In July, CBS Corp. (CBS) — trading at $52 with a market cap of $23.2 billion — took the first step toward taking public its flagging radio business. CBS Radio plans to raise about $100 million in an IPO. At its peak, CBS, which began in 1927 as a radio company, owned close to 200 radio stations.
Once a dependable contributor to the company’s bottom line, the radio business has suffered due to growing competition from satellite radio and streaming services. CBS Radio lost $136.5 million in 2015 as revenue fell 6% to $1.23 billion. The bulk of revenue, about 75%, was from local advertisers and 25% from national advertisers.
CBS Radio is one of the country’s leading radio broadcasters with 117 stations serving 26 major markets. Its stations offer a variety of programming from news, talk and sports to a wide range of music styles. Many of the stations are affiliates of the Westwood One radio network; CBS Radio owns nearly 10% of the radio programming syndicator.
In addition to traditional broadcasting, many CBS stations broadcast digital over-the-air signals, along with online streaming and on-demand content. CBS Radio stations reached an audience of more than 65 million people per week in 2015, making it the second largest radio group in the United States as measured by audience and revenue.
The spin-off will take place in two stages: CBS initially will offer less than 20% to the public in an IPO, but then will separate CBS Radio in a tax-free “split-off.” CBS will offer its shareholders the option to exchange their shares of CBS for shares of CBS Radio. This is similar to how CBS unloaded its billboard business, now known as Outfront Media (OUT). By spinning off its radio business, CBS is reducing its dependence on advertising revenues. The terrestrial radio business is shrinking, with ad revenue falling and the industry being upended by the rise of digital media.
CBS Corp. is a media conglomerate with television, radio, online content and publishing operations (see “Organizational structure”). Its portfolio is anchored by CBS Broadcasting, which operates the #1 rated CBS television network, along with a group of local TV stations. CBS also owns cable network Showtime and produces and distributes TV programming through CBS Television Studios and CBS Television Distribution. Other operations include CBS Radio, CBS Interactive and book publisher Simon & Schuster. CBS spun off its cable networks and movie studios to Viacom in 2006 and completed the spinout of its outdoor advertising business in 2014. Chairman Emeritus Sumner Redstone controls CBS Corporation through National Amusements.
The CBS television network has consistently generated strong broadcast ratings relative to its peers during the past several years. The success and stability of the network attract advertisers. CBS owns valuable sports rights, including the National Football League, the NCAA’s March Madness and college football. This popular programming gives CBS leverage in negotiations with pay TV distributors for retransmission fees and with advertisers. CBS owns one of the more successful television production studios.
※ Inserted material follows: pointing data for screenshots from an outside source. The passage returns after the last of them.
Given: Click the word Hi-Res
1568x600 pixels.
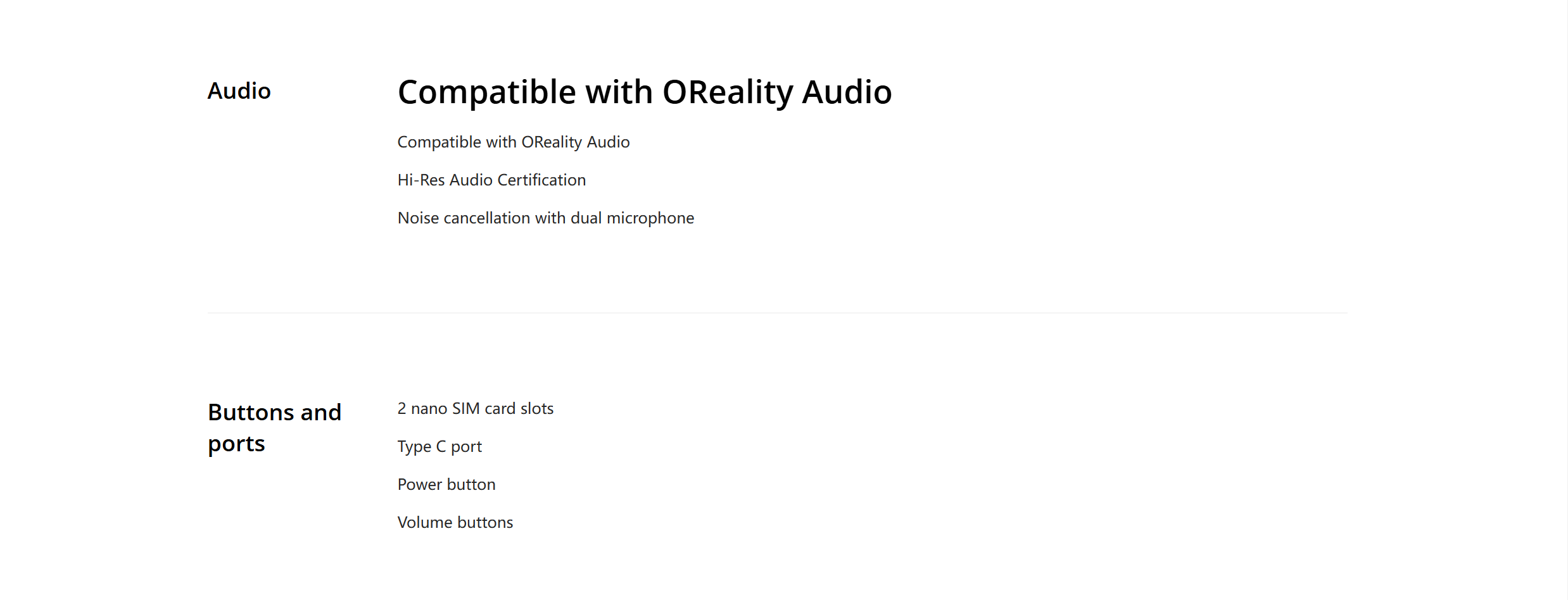Looking at the screenshot, I should click(421, 180).
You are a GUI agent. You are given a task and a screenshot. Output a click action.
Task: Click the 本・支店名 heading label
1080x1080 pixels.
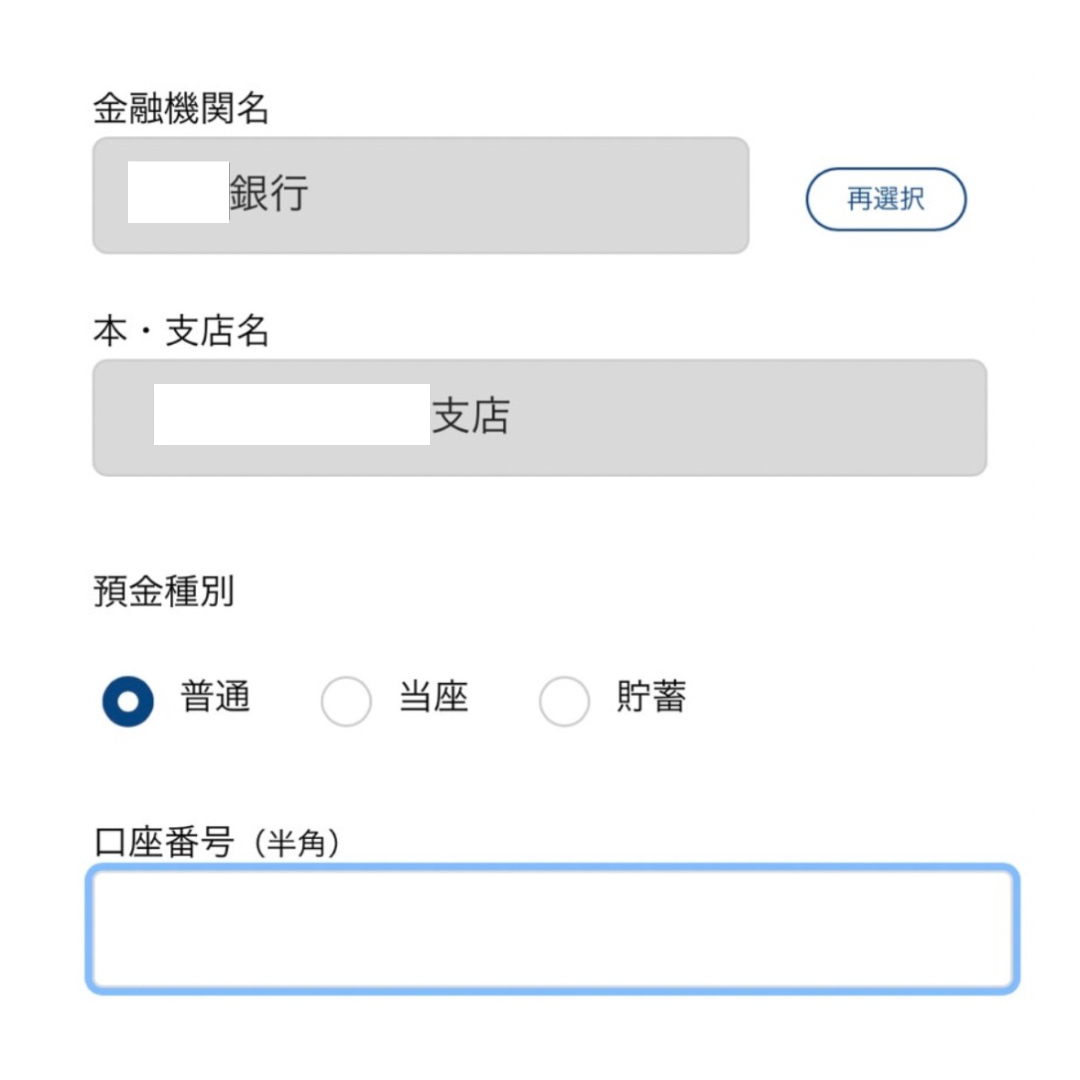tap(181, 332)
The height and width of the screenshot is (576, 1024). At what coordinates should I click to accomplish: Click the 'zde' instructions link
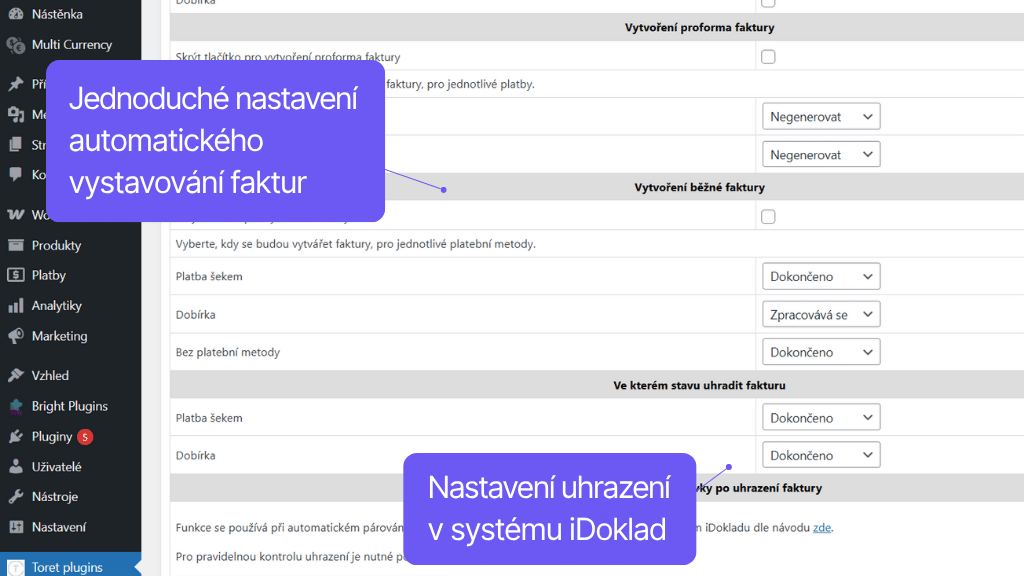[x=821, y=527]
What is it all worth? Our sum of the parts valuation suggests the split-off will create value for shareholders. We value CBS Radio at $3.4 billion. This is based on a premium multiple of 11x 2017 EBITDA considering its national radio broadcasting reach and zero-debt balance sheet. We value CBS Corp. consolidated equity value at $30.74 billion or $66.25 per share, representing a 27% upside from the current market price of $52.